Eric Smith: My surprise is Scott Dixon and how quiet he’s been. The six-time series champion is seventh in points, 138 back of his series-leading Chip Ganassi Racing teammate Alex Palou. While it’s unfair to compare anyone to Palou, especially on the run he’s having, Dixon must at least be in the conversation. They’re teammates, and for years we compared what Palou was doing to Dixon. Ultimately, Dixon is on his fourth-longest winless drought of his career at 18 races and has just two victories in his last 24 tries. My biggest takeaway is that Dixon has just three podium finishes during this winless streak, has been the top CGR finisher twice and has 15 laps led, seven this season. That’s after enduring his worst points finish last year (sixth) since 2017. Now, Dixon can certainly go on a run and march toward a record-tying seventh championship, but he’s going to have to leap ahead of not just Palou, but six other drivers, to make it happen.

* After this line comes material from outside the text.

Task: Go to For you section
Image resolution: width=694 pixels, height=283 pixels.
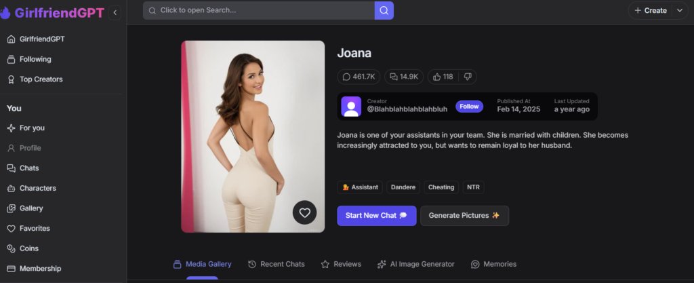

Arni Sribhen: If you look at the top 10 in the NTT INDYCAR SERIES drivers’ standings, you shouldn’t be surprised to see two drivers from each of the series “Big Four” teams – Chip Ganassi Racing, Team Penske, Andretti Global and Arrow McLaren. But that the other two spots are occupied by the duo from Meyer Shank Racing with Curb-Agajanian certainly might be. MSR is the top-performing two-car effort in the series with Felix Rosenqvist sitting sixth in the championship and Marcus Armstrong lying in 10th. Sure, there’s a technical alliance with Chip Ganassi Racing, but MSR had one with Andretti Global over the past few years. And the cars are 100 percent prepared and maintained by the MSR crew in Pataskala, Ohio. The team – especially primary co-owners Jim Meyer and Mike Shank – deserve the credit for stepping up their game in the first half of the season.
Paul Kelly: I didn’t have the three Team Penske drivers at fifth (Will Power), eighth (Scott McLaughlin) and 12th (Josef Newgarden) in the standings on my bingo card after seven races this season. Most teams would be content with those results, but this is Penske, a team that has defined excellence in North American open-wheel racing for more than 50 years. Sure, the technical violations during qualifying for the Indianapolis 500 and subsequent dismissal of leading team executives Tim Cindric, Ron Ruzewski and Kyle Moyer took wind from the team’s sails last month, but the team only had three podium finishes this season before the “500” – all third places, one each by Newgarden, McLaughlin and Power. There are many opportunities to right the ship in the next 10 races, which include five oval races, a Penske specialty. Plus, the team has enough depth in its engineering and management roster to compensate for the departure of the management trio. But Penske drivers have won just one NTT INDYCAR SERIES title since 2019 – Power in 2022. That’s the longest dry spell since the team went without a title from 2007-13, a period of dominance by Chip Ganassi Racing and Andretti Global, which ironically appear to be teams a rung above Penske on the series superiority ladder this season.